* [Provided passage]
They would need two bottles a day and those 14 hour days would be awfully long for them. It is possible that you could feed them in the morning and come home to dead calves that evening. They can go down quickly. If you do this, it is really important that you know about illness so you know the early signs to look for and how to treat them.

You can offer hay and grain from the beginning, but they probably won't eat enough calf starter to be weaned for at least a couple months.

Good luck

Jena


----------



## Wanda (Dec 19, 2002)

Deb
If there are dairy farms near you buying direct could be cheaper, but you would have to be ready for calves when they call you! Baby calves are sold on a per head basis. You need to leave your money at home and watch them sell a couple of times  This will tell you what the average price is in your area. Also pay close attention to what the high priced calves look like so you have some idea to go by. When youget milkreplacer make sure it is NOT soy based, this is one place you shouldn't scrimp on price!!!! When you are all set up and ready to get your calves remember to buy with your EYE'S&MIND NOT WITH YOUR HEART!! This will save you a lot of grief later.
Mr. Wanda
Mike


----------



## lilsassafrass (May 13, 2002)

* [Material provided]
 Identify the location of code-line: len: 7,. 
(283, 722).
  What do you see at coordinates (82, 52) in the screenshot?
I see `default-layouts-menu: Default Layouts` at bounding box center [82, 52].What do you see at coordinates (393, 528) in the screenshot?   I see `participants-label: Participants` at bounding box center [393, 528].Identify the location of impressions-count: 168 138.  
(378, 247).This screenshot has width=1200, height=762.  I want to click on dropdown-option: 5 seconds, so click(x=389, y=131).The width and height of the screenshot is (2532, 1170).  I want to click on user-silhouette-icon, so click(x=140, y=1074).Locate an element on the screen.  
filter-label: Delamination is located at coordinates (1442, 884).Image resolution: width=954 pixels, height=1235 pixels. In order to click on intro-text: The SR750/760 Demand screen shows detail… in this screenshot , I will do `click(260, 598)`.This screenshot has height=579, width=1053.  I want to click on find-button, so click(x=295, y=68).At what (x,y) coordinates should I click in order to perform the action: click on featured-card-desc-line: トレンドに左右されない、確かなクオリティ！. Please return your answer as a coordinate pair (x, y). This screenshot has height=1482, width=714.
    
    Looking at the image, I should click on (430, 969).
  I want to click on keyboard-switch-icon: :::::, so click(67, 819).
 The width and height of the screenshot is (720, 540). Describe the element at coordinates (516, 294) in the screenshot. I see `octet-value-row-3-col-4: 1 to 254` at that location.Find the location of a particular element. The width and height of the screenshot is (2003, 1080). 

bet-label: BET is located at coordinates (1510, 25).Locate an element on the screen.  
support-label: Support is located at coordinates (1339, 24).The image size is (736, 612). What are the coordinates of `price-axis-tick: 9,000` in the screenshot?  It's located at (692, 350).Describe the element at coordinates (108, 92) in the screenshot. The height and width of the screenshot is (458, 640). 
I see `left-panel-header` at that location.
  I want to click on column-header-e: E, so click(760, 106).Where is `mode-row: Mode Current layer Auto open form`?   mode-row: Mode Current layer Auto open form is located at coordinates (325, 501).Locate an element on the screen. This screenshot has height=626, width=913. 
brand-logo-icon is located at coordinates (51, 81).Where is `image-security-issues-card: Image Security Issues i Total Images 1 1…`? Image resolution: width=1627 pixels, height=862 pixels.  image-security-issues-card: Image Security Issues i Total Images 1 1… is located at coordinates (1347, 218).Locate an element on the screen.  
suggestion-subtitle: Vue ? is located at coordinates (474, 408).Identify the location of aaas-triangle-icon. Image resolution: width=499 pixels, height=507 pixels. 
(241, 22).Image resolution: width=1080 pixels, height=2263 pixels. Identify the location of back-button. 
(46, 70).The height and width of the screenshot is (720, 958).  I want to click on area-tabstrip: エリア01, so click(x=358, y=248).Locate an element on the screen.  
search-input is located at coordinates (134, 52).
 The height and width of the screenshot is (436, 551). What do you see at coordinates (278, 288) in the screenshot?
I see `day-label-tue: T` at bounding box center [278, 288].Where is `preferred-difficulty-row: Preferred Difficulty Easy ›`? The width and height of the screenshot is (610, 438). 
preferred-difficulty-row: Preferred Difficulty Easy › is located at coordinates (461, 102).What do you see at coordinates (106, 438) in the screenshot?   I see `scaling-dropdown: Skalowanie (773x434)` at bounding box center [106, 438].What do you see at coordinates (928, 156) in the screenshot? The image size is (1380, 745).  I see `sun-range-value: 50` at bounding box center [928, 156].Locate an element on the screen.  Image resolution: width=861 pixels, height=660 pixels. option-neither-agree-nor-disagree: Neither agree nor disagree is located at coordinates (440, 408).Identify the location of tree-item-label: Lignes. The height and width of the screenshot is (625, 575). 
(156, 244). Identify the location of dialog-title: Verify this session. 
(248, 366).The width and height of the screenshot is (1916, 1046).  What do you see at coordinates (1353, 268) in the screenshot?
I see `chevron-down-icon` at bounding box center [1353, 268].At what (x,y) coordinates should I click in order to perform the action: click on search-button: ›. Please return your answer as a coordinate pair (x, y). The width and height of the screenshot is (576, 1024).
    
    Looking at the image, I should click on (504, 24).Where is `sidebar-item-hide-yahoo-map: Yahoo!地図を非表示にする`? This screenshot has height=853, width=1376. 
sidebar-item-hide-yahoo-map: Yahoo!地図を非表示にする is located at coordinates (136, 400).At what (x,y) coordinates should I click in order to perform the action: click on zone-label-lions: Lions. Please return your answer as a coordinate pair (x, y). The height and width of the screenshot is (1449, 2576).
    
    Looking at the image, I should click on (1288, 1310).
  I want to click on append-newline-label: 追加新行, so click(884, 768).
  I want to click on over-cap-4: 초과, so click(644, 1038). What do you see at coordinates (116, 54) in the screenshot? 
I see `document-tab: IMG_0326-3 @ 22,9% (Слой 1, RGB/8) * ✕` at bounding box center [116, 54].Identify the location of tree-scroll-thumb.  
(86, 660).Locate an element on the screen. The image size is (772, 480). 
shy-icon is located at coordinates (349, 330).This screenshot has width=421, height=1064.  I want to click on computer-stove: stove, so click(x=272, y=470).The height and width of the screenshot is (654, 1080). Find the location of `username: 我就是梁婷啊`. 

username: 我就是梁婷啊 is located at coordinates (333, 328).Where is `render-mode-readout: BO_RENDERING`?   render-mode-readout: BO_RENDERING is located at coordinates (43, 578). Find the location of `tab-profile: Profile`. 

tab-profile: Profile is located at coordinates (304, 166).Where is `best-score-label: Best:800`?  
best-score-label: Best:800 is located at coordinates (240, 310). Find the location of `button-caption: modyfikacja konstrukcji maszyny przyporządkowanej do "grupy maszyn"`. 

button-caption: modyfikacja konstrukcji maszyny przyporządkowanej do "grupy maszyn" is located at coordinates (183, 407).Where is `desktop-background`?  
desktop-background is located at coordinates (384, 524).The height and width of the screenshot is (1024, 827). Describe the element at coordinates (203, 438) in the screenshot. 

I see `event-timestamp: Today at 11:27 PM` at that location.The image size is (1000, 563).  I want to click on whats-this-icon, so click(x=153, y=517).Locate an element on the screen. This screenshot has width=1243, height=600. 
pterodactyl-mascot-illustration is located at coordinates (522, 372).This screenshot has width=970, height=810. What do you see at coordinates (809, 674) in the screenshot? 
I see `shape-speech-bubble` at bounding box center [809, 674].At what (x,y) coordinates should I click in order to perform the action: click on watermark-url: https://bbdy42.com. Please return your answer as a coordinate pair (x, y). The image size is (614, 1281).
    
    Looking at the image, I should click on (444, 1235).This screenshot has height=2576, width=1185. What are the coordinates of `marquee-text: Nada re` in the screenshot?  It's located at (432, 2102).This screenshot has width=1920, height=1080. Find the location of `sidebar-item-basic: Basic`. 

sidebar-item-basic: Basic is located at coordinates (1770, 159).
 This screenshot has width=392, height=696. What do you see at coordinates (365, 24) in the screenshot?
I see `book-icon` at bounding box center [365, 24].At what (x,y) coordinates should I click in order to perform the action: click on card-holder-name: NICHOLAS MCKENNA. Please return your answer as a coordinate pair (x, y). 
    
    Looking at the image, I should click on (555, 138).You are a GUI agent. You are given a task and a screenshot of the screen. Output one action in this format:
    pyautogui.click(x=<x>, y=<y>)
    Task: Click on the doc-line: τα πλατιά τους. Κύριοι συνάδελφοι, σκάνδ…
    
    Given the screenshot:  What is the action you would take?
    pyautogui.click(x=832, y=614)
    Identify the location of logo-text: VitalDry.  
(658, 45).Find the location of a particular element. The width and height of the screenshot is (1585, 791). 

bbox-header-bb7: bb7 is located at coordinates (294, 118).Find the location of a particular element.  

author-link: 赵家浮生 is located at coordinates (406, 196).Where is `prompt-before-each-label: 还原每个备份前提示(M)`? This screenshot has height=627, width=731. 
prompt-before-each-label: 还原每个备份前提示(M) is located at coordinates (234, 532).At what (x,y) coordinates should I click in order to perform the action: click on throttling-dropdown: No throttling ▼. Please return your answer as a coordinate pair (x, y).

* [Prompt 1] Swap "bottles" for "buckets" and rewrite the calf-raising thread from "They would need" to "a couple months.".
* [Prompt 2] In the calf-raising thread, what kind of milk replacer should be avoided?
Answer using only the calf-raising thread.

* [Written answer 1]
They would need two buckets a day and those 14 hour days would be awfully long for them. It is possible that you could feed them in the morning and come home to dead calves that evening. They can go down quickly. If you do this, it is really important that you know about illness so you know the early signs to look for and how to treat them.

You can offer hay and grain from the beginning, but they probably won't eat enough calf starter to be weaned for at least a couple months.

* [Written answer 2] Soy-based milk replacer.